Nice looking bag, Thanks for sharing the link.


----------



## jumbleburt (Mar 10, 2011)

Thanks - I love it!


----------



## gina (Jan 18, 2011)

Thank you for the pattern


----------



## mombr4 (Apr 21, 2011)

Your very welcome. Enjoy.


----------



## Pumpkin007 (Jan 2, 2013)

Very nice stitch!


----------



## hgayle (Aug 22, 2011)

Love this, and its now on my to do list.


----------



## LadyBecket (Jun 26, 2012)

Oooooo! This is lovely! Thank you for the link!


----------



## Alto53 (Jan 26, 2012)

I received this in an email yesterday and I deleted it too quickly. Thanks for posting this so I don't have to go searching through my deleted emails and can save it this time, I think it's a keeper!


----------



## charmain (Mar 18, 2013)

Thank you looks very interesting.


----------



## MGSOWEN (May 25, 2012)

Thank you... i'ts lovely


----------



## purpleone (Oct 1, 2012)

I would like to comment on the lovely bag and may I say its wonderful and thanks for the instructions I will have a go at it when I finish my baby cardigan.

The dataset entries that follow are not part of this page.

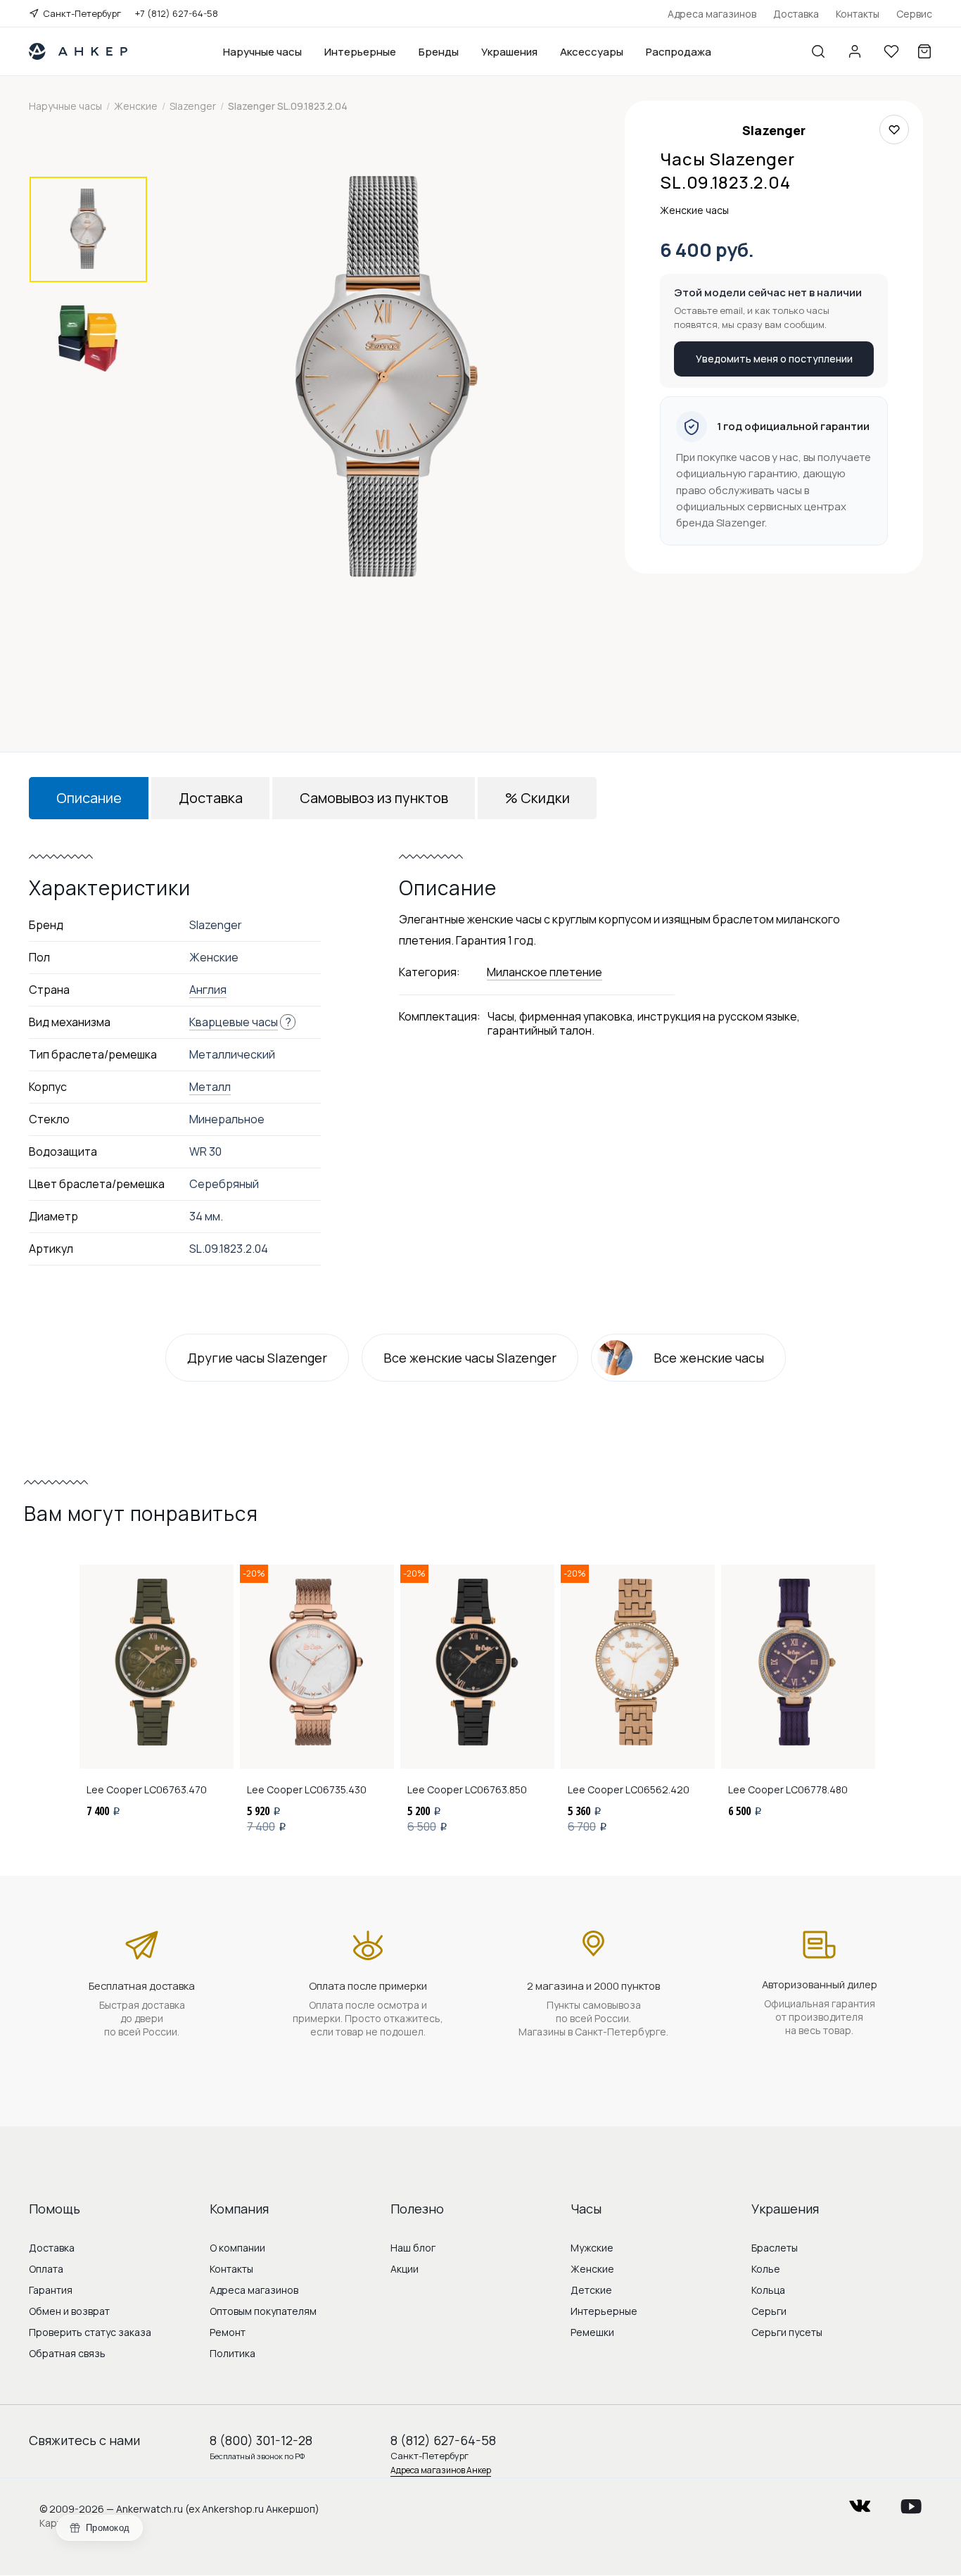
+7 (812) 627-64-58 (176, 13)
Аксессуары (591, 51)
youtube (911, 2501)
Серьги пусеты (786, 2332)
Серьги (769, 2311)
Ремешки (592, 2332)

can you give me any tips on how to do the zip as im new as knitting and I have never attempted a zip before so any hints would be most grateful thanks.

angela



mombr4 said:


> Tasa Bag
> received this in a newsletter and thought some of you might enjoy this pattern.
> 
> http://www.classiceliteyarns.com/WebLetter/286/TasaBag.pdf
> ...


 :lol: :lol: :lol: :lol:


----------



## whitetail (Feb 19, 2011)

Very nice, thanks for the link.


----------



## mombr4 (Apr 21, 2011)

purpleone said:


> I would like to comment on the lovely bag and may I say its wonderful and thanks for the instructions I will have a go at it when I finish my baby cardigan.
> 
> can you give me any tips on how to do the zip as im new as knitting and I have never attempted a zip before so any hints would be most grateful thanks.
> 
> ...


I haven't made anything in quite some time with a zipper. I would suggest posting a post in the Main section of the forum asking how others have inserted a zipper. I know there are many on the forum who have made handbags. I'm sure you will get many replies from those who have with suggestions.

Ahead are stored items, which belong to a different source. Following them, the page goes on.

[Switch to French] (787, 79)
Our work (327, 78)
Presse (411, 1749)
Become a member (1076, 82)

I would also do a search online how to insert a zipper into knitted handbag, I'm sure there is lots of information online. Did do a search and here are a few I found

http://knitting.about.com/od/finishingtouches/ht/add-zipper.htm

here is one called the no sew way.
http://techknitting.blogspot.com/2012/10/zipper-in-knitwear-no-sewing-way.html

Sorry I couldn't be of more help, hope these links help, and you are very welcome for the pattern.


----------



## lettuceshop (May 20, 2011)

I'm a sucker for a free pattern!


----------



## jdsanford5 (Jul 5, 2012)

Thanks for sharing - very nice little bag ;-)


----------



## SharonT (Apr 4, 2012)

Aww nuts....another great pattern for my " to do" list! Thanks for sharing !


----------



## Ezenby (Mar 24, 2011)

very nice. thanks


----------